While the purpose of the rule is to subject witnesses with knowledge to perjury, prosecutors frequently try to use the rule to get a confession out of the Defendant. In fact if you file a motion to dismiss that is not sworn to by the Defendant, the State will likely try to claim the motion is insufficient citing State v. Upton, 392 So.2d 1013, 1016 (Fla. 5th DCA 1991). However Betancourt cites to Upton, and rejects the States position that the motion must be sworn to by the Defendant.
MYTH TWO: IF THE STATE FILES A TRAVERSE
THE MOTION MUST BE DENIED
The second myth that frequently prevents Defendants from filing a motion to dismiss under Florida Rules of Criminal Procedure 3.190(c)(4) is that if the State files a traverse the judge must deny the motion. However this is not the case. In State v. Kalogeropolous, 758 So.2d 110 (Fla. 2000) the Florida Supreme court stated that in order to overcome a motion to dismiss the State must set meet the minimal requirements of a prima facie case. Id.

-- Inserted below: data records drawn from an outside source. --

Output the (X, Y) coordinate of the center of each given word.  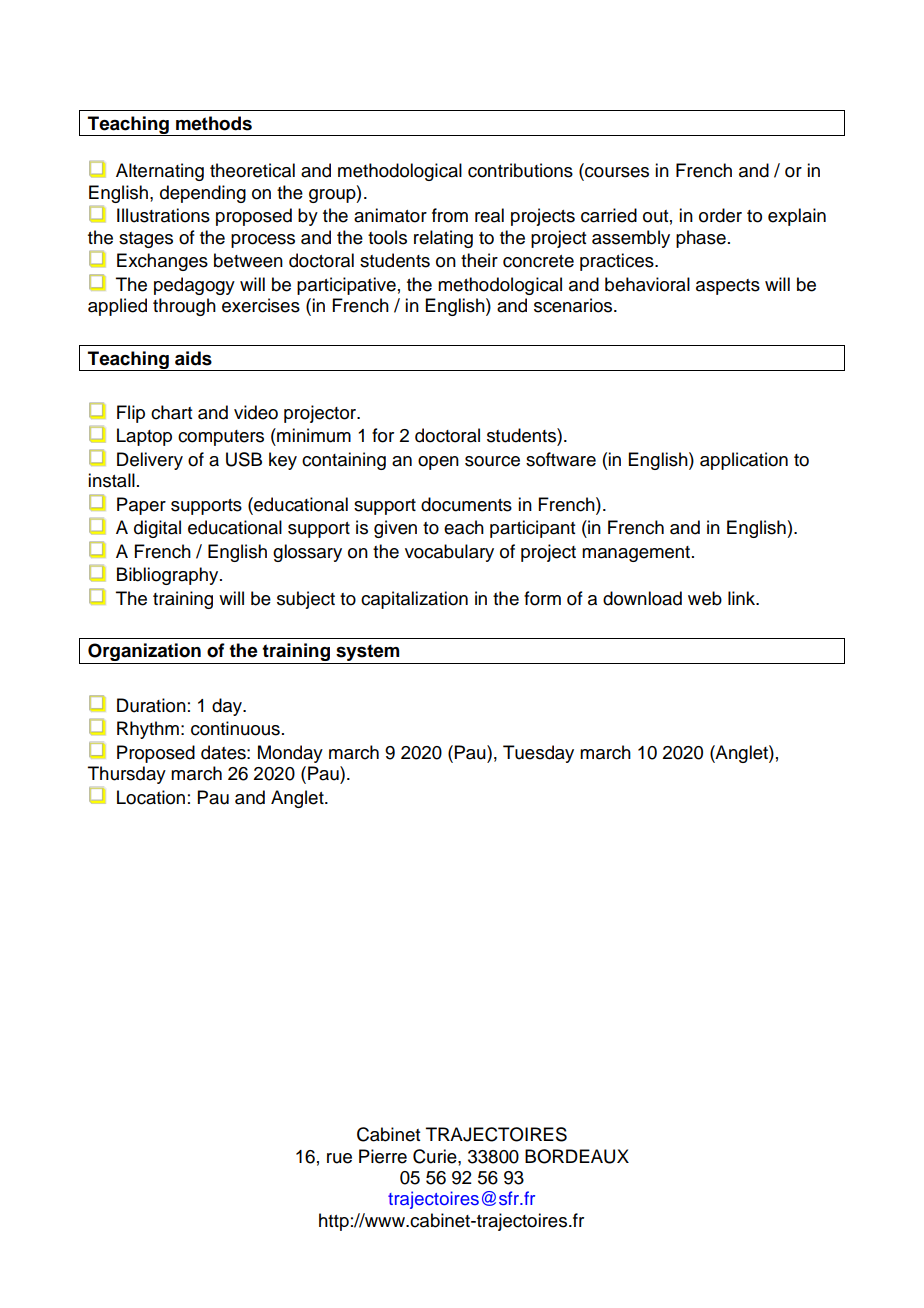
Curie (436, 1156)
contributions (520, 170)
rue (339, 1158)
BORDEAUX (577, 1156)
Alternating (160, 172)
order (720, 215)
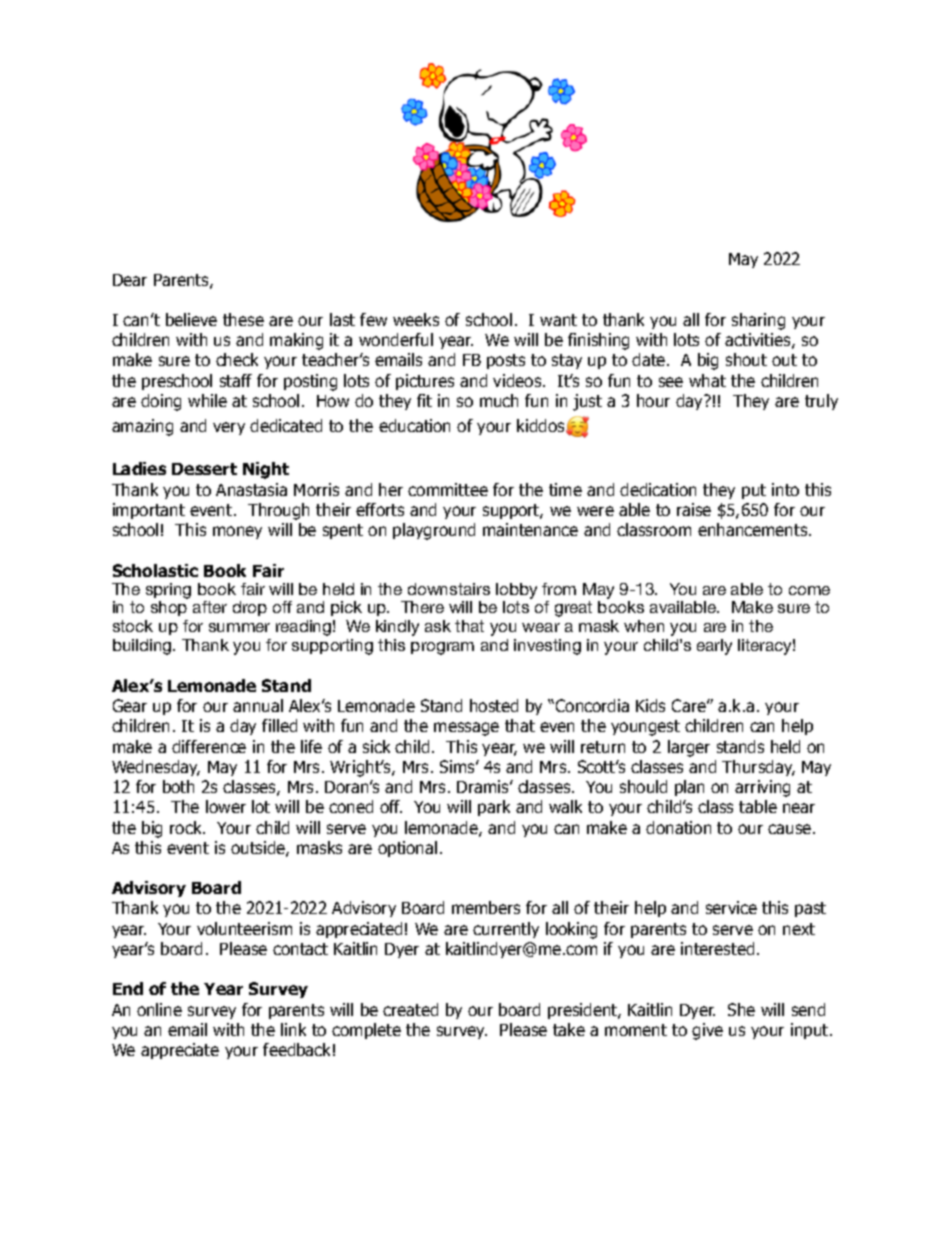 Image resolution: width=952 pixels, height=1233 pixels. What do you see at coordinates (191, 319) in the document?
I see `believe` at bounding box center [191, 319].
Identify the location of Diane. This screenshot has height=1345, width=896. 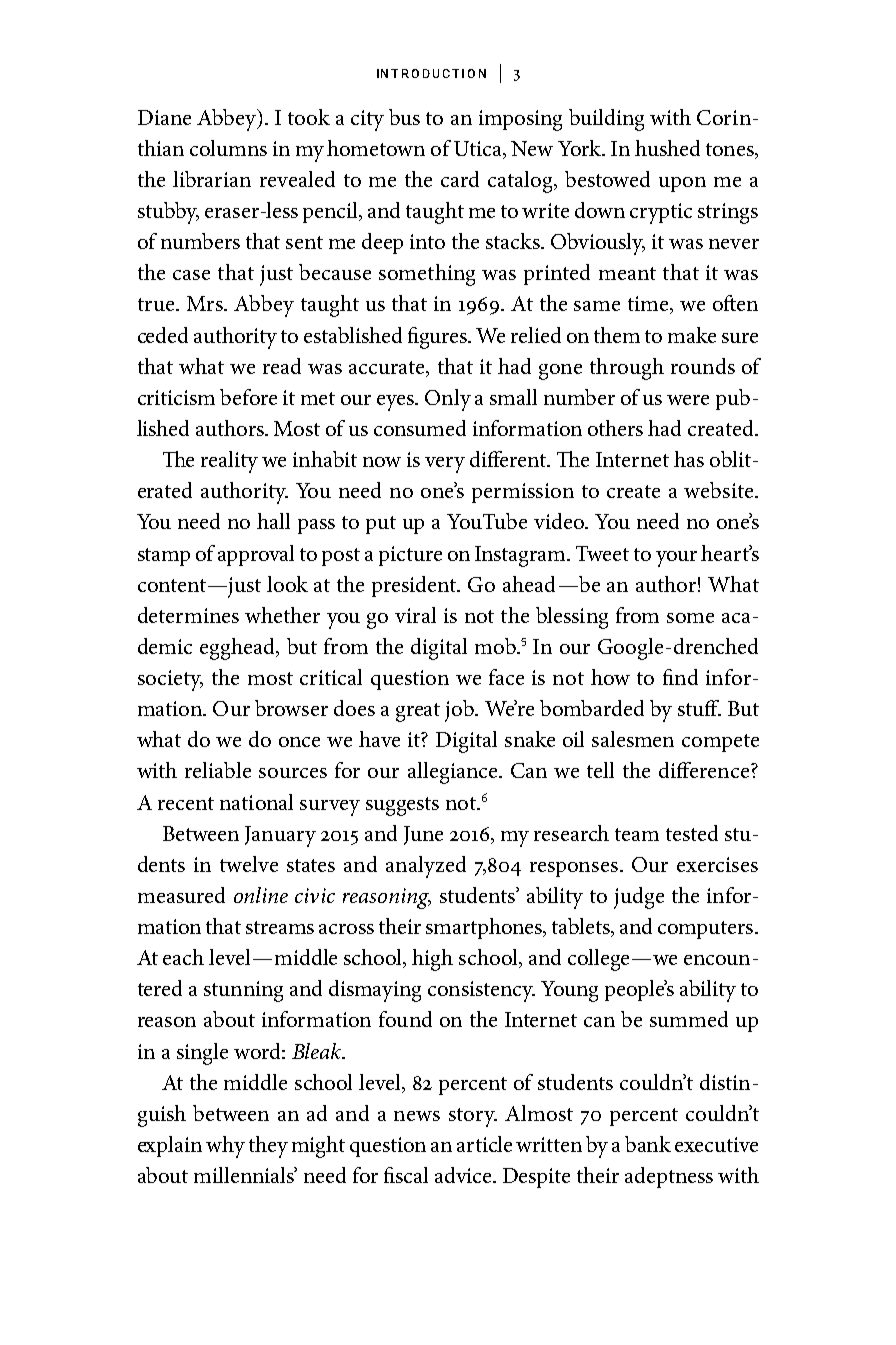
(164, 117).
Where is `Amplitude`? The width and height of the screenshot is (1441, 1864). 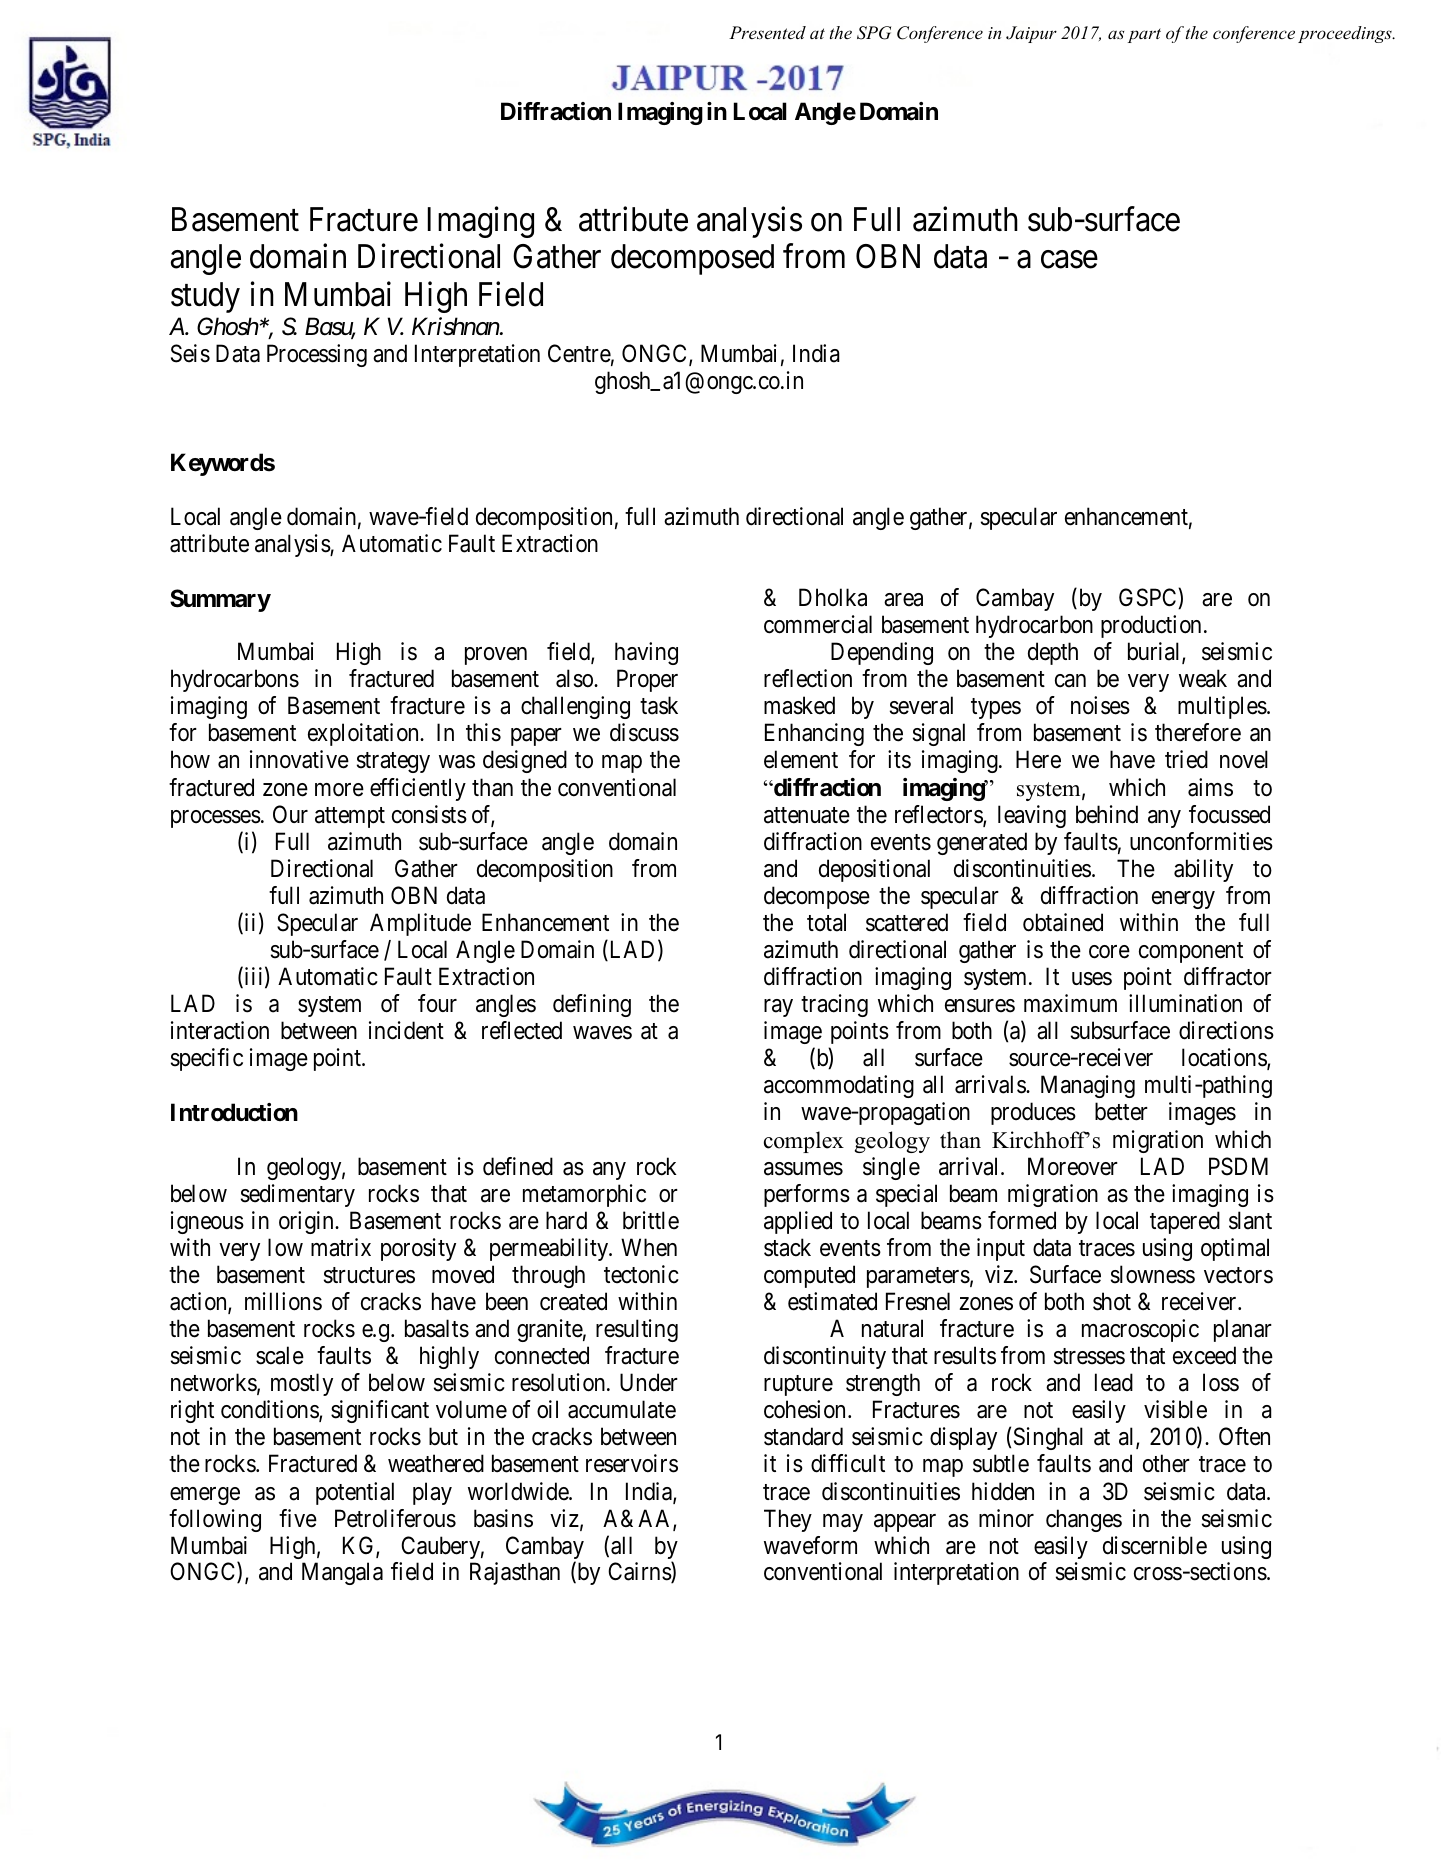
Amplitude is located at coordinates (420, 924).
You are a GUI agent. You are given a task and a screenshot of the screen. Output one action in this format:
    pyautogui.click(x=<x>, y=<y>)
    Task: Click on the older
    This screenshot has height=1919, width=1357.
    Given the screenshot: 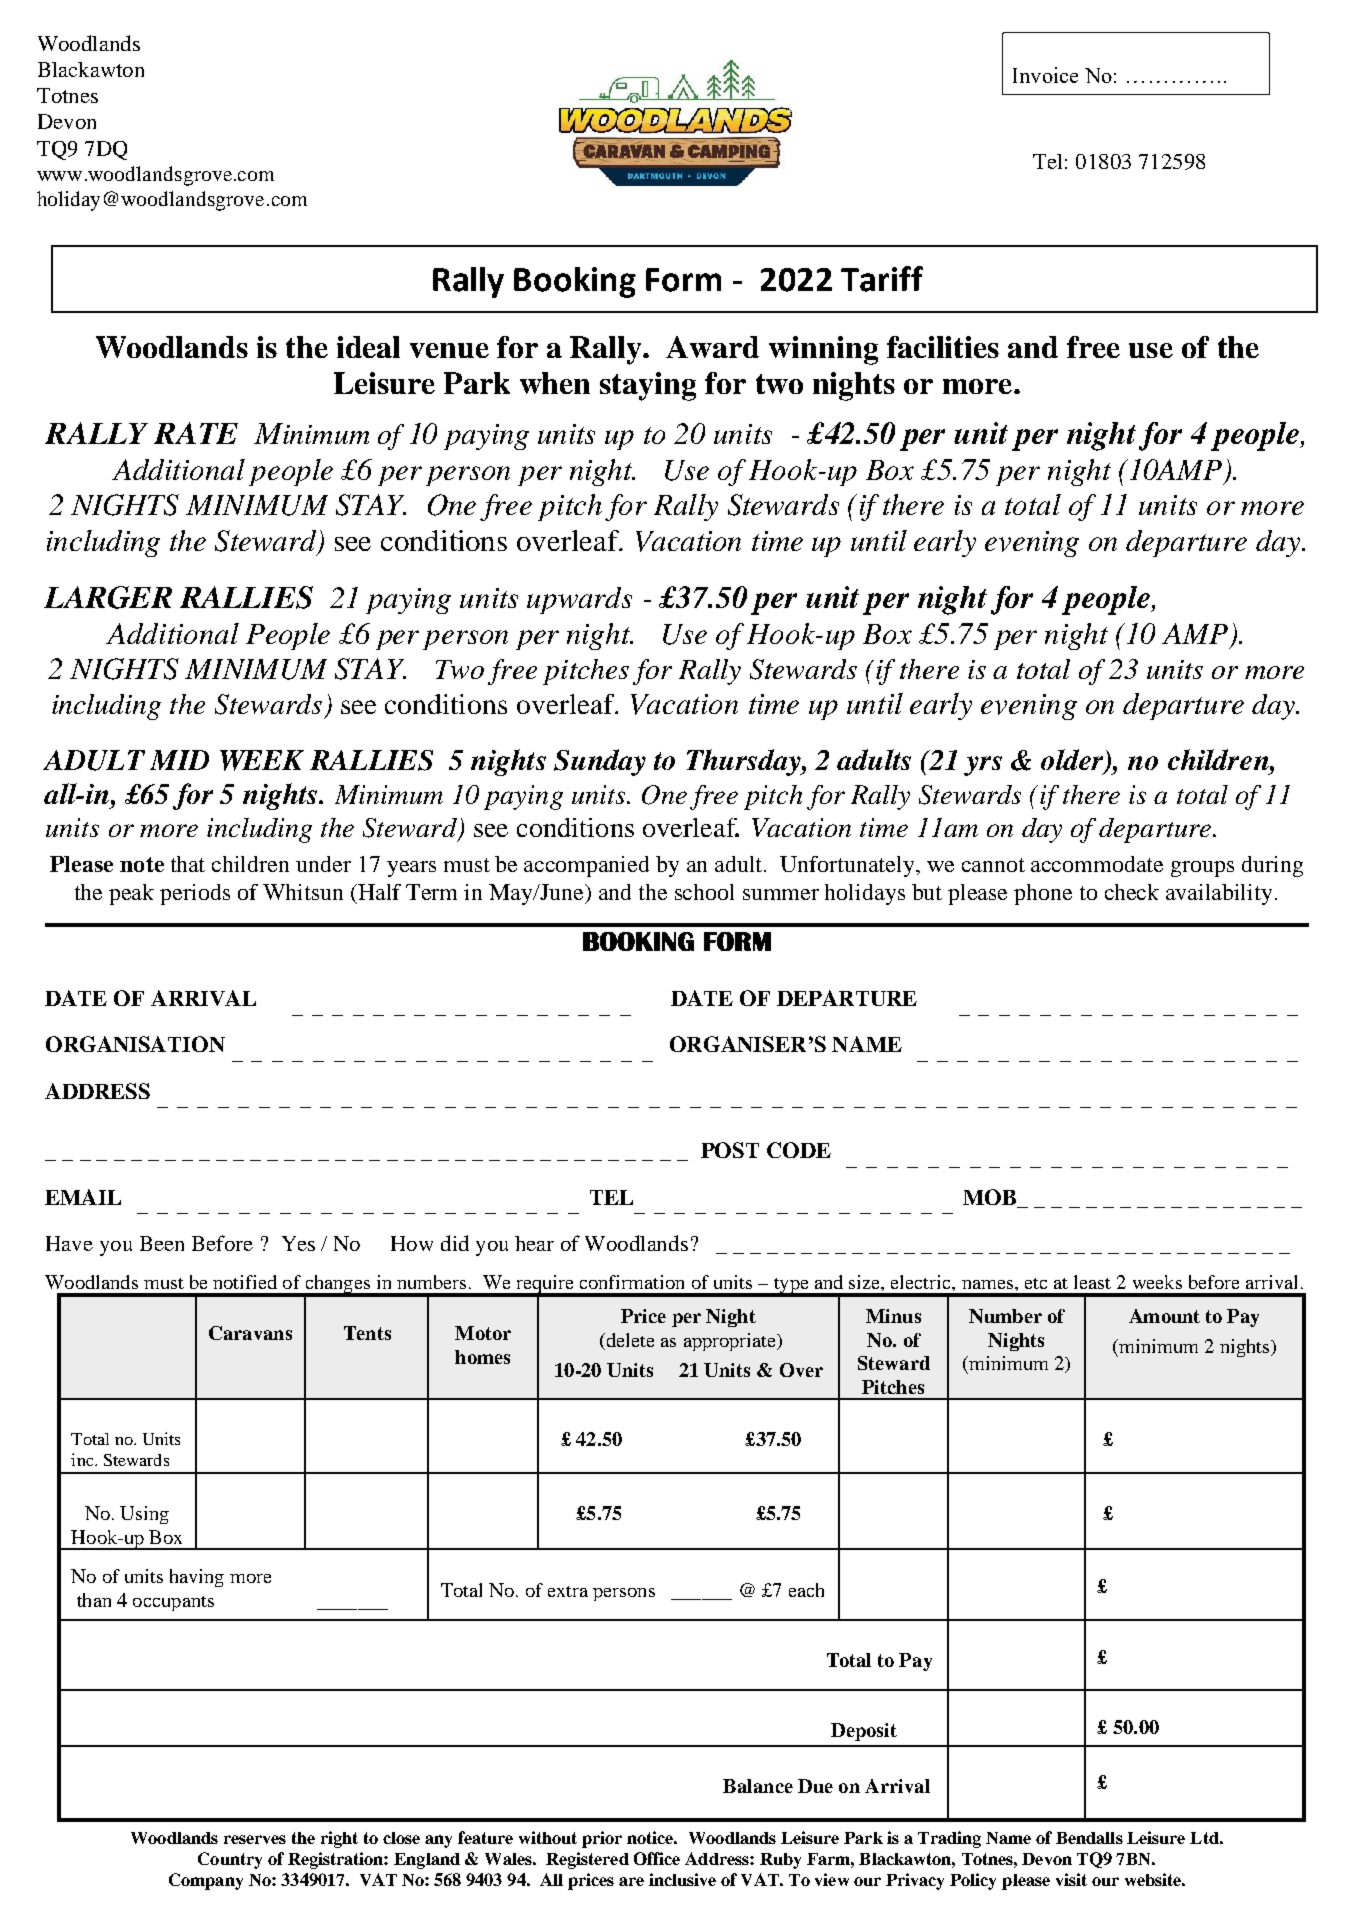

If the defense believes the evidence is insufficient it is often a good idea to file a C4 motion to dismiss. Under Betancourt and Kalogeropolous the Defendant should be able to test the sufficiency of the evidence without the threat of admitting to the facts, or facing a harsher sentence if convicted at trial. Also being able to file a motion to dismiss without admitting the facts often results in a better resolution for the client.
Finally I think it is important to note that the purpose of the rule that the motion be sworn to is to subject those with personal knowledge to perjury. Therefore the Defendant should be able to file a motion to dismiss based on any testimony that is sworn to including arrest affidavits, transcripts, codefendant’s trials, or any other sworn document.